§ **EXERCISE MATERIAL**:
--------------------------------------------------
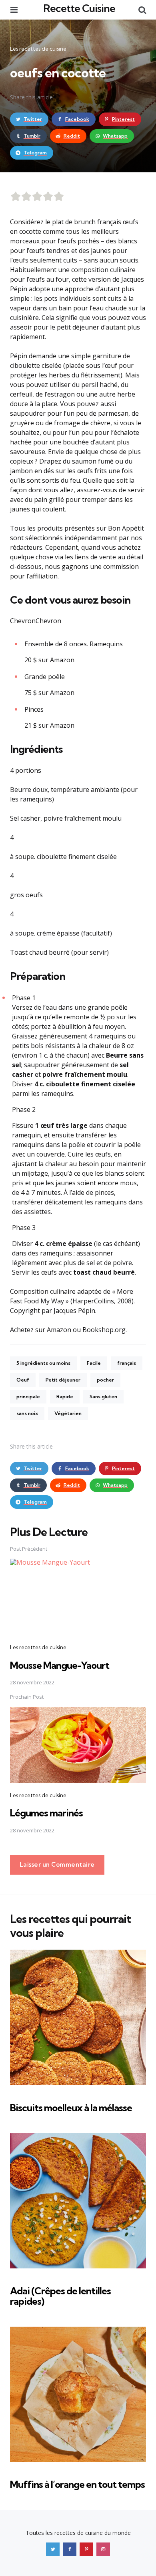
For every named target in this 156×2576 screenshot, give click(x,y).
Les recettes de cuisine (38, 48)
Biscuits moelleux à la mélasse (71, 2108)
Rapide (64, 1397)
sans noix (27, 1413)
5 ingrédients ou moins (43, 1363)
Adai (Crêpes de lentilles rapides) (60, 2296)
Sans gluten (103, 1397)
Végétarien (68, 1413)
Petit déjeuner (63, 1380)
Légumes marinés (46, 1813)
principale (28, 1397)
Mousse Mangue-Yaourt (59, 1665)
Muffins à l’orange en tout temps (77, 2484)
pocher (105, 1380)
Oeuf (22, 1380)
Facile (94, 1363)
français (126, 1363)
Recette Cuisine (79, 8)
--------------------------------------------------
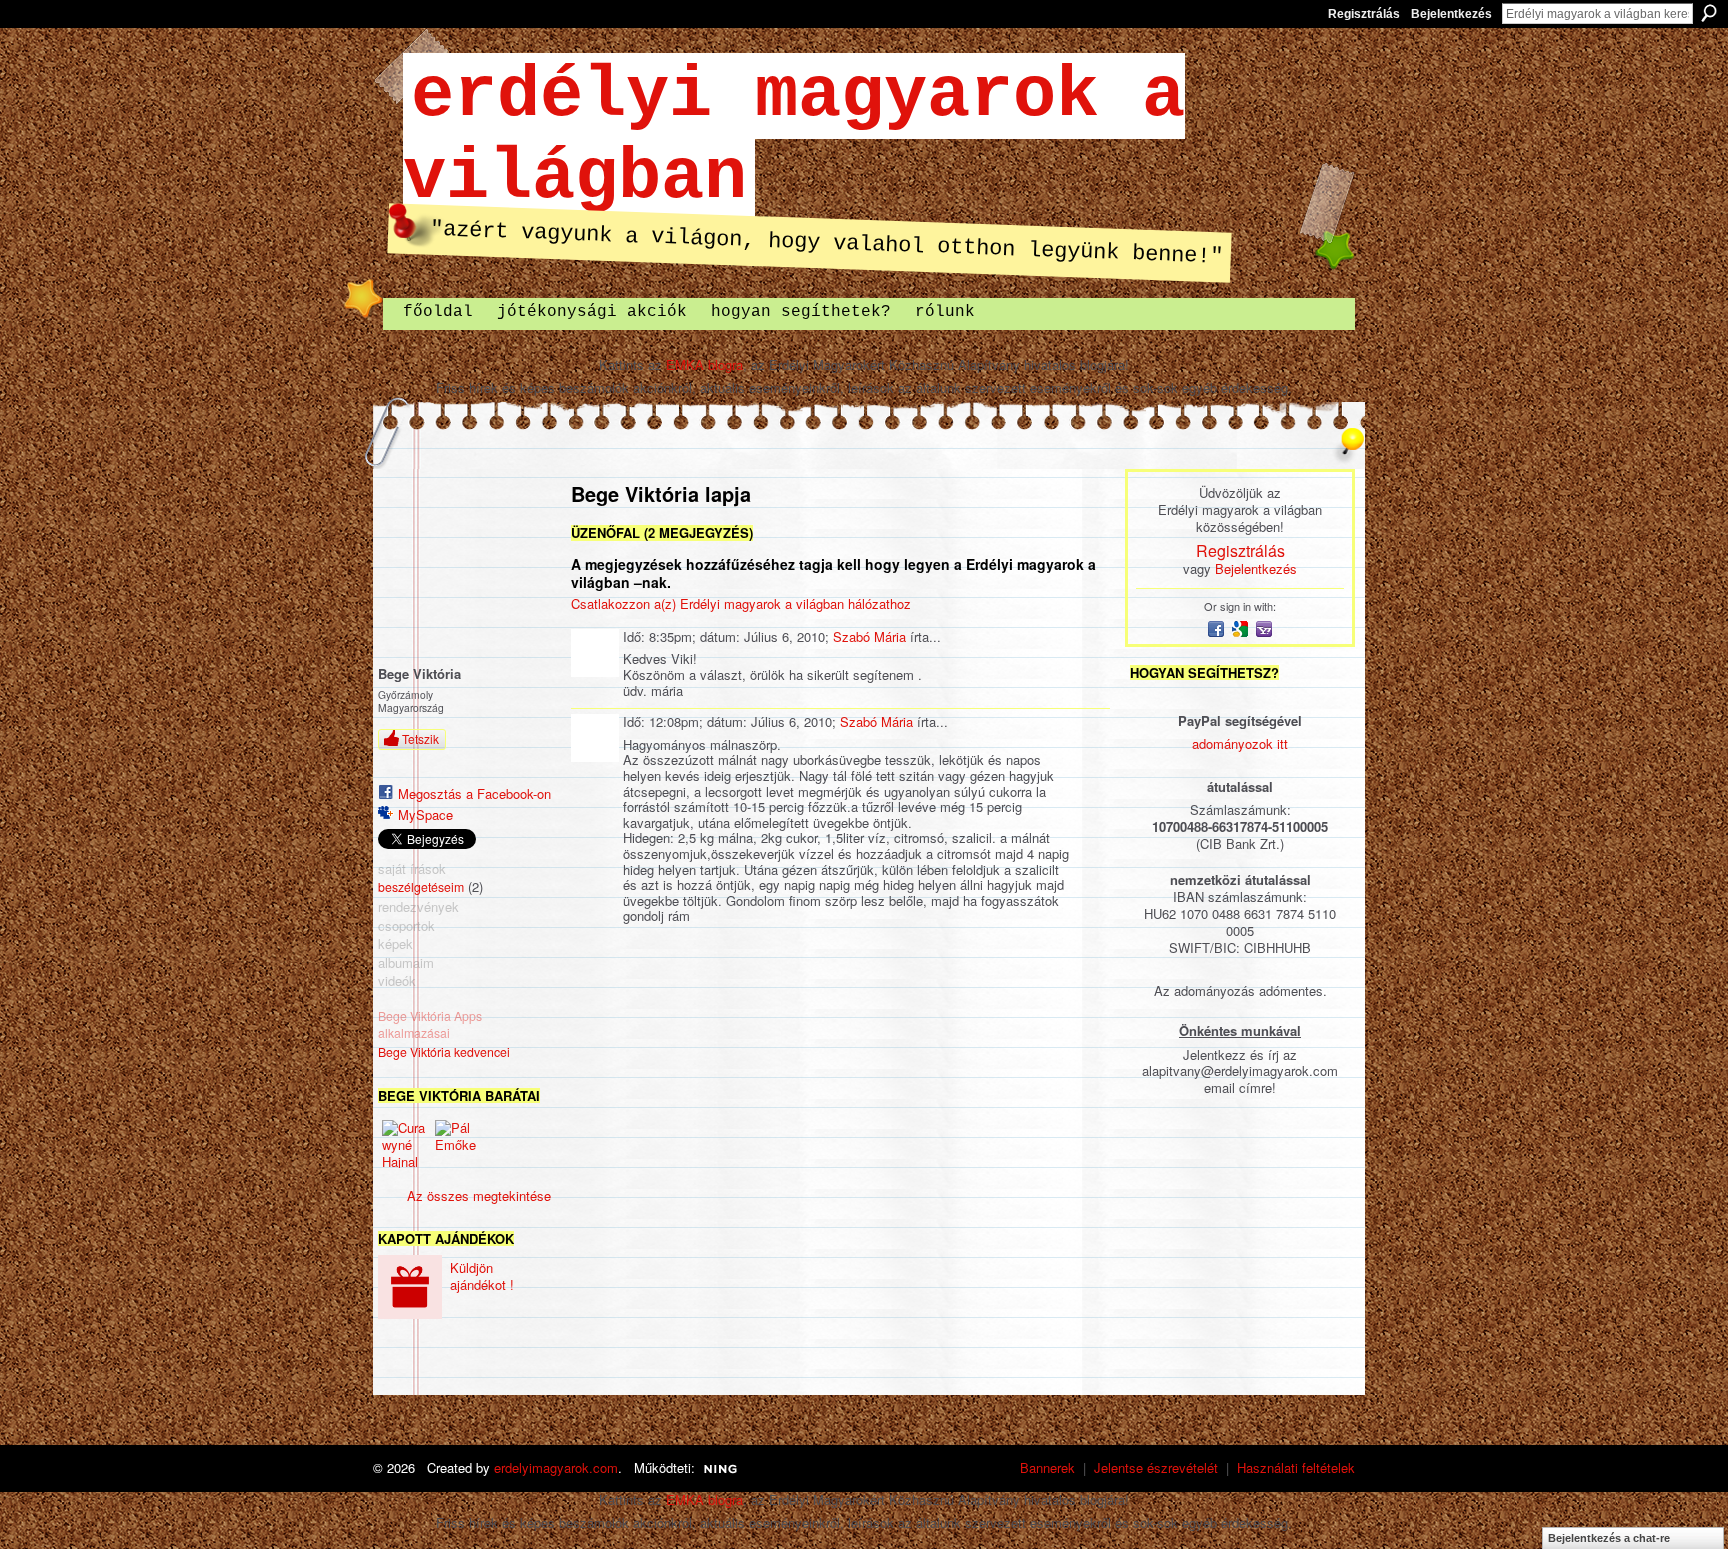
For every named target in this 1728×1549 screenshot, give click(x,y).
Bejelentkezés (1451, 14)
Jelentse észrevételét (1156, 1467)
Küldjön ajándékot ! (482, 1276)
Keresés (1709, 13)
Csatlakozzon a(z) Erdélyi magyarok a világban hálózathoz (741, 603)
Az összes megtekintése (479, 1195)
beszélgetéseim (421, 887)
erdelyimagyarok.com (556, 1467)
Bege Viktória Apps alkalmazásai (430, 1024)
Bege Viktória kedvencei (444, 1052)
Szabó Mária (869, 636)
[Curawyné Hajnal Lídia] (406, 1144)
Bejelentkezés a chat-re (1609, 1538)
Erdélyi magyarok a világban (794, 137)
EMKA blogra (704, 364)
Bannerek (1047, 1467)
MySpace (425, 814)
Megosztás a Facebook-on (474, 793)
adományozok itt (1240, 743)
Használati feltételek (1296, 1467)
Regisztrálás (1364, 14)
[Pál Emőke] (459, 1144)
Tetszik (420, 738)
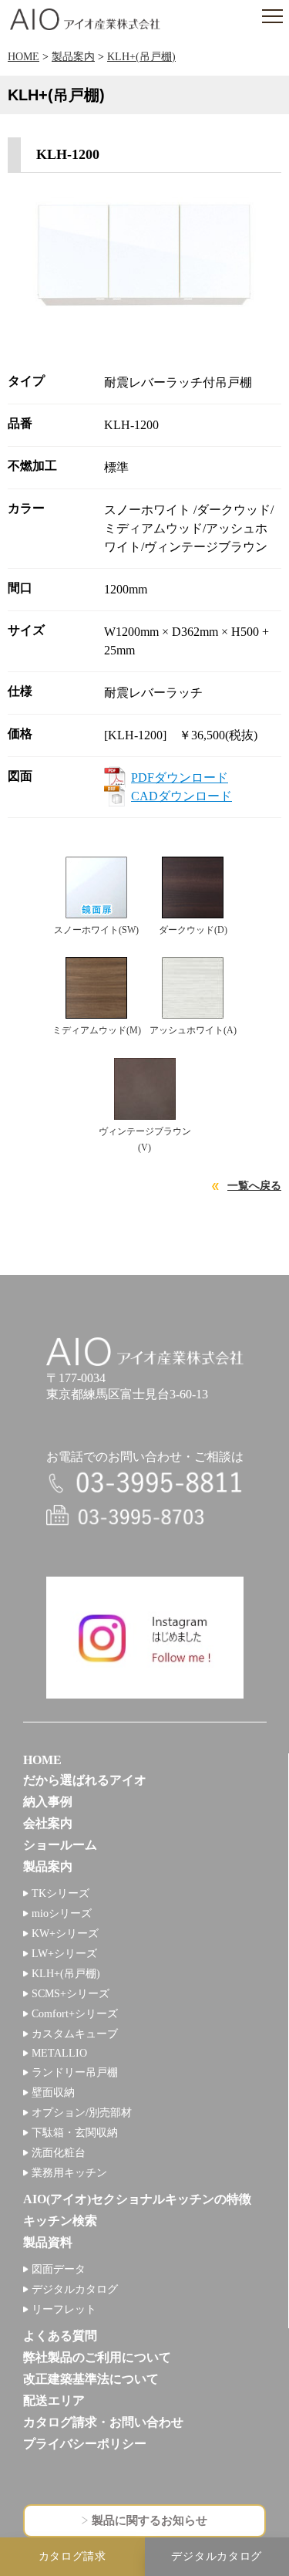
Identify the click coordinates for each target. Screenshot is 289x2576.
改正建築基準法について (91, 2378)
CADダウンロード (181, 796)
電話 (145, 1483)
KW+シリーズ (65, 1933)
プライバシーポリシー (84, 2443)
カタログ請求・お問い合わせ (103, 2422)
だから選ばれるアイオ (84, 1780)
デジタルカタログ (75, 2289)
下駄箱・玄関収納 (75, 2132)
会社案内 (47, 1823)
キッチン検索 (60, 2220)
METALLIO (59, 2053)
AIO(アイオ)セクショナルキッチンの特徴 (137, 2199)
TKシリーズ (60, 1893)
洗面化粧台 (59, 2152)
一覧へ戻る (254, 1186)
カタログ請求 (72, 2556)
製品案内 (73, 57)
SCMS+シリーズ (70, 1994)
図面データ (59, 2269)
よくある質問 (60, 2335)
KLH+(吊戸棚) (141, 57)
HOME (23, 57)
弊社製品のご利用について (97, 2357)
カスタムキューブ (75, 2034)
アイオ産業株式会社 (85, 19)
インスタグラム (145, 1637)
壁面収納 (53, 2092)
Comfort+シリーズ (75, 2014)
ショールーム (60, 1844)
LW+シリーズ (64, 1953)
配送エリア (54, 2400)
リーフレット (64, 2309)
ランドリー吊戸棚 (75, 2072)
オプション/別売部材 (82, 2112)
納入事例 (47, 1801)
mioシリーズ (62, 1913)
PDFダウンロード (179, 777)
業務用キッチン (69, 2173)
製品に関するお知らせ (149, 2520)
--------------------------------------------------
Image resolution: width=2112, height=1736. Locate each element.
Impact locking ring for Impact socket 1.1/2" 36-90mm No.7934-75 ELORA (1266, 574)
--------------------------------------------------
§ **ASSIGNMENT**: Reproduce, exactly and only, the lines of the records above starting at the line with "Használati feltételek (1296, 1467)" and ending at the line with "カタログ請求・お問い合わせ (103, 2422)", both included. Leave every picture out.

§ **THE ANSWER**:
Használati feltételek (1296, 1467)
Regisztrálás (1364, 14)
[Pál Emőke] (459, 1144)
Tetszik (420, 738)
Identify the click coordinates for each target. Screenshot is 289x2576.
改正建築基準法について (91, 2378)
CADダウンロード (181, 796)
電話 (145, 1483)
KW+シリーズ (65, 1933)
プライバシーポリシー (84, 2443)
カタログ請求・お問い合わせ (103, 2422)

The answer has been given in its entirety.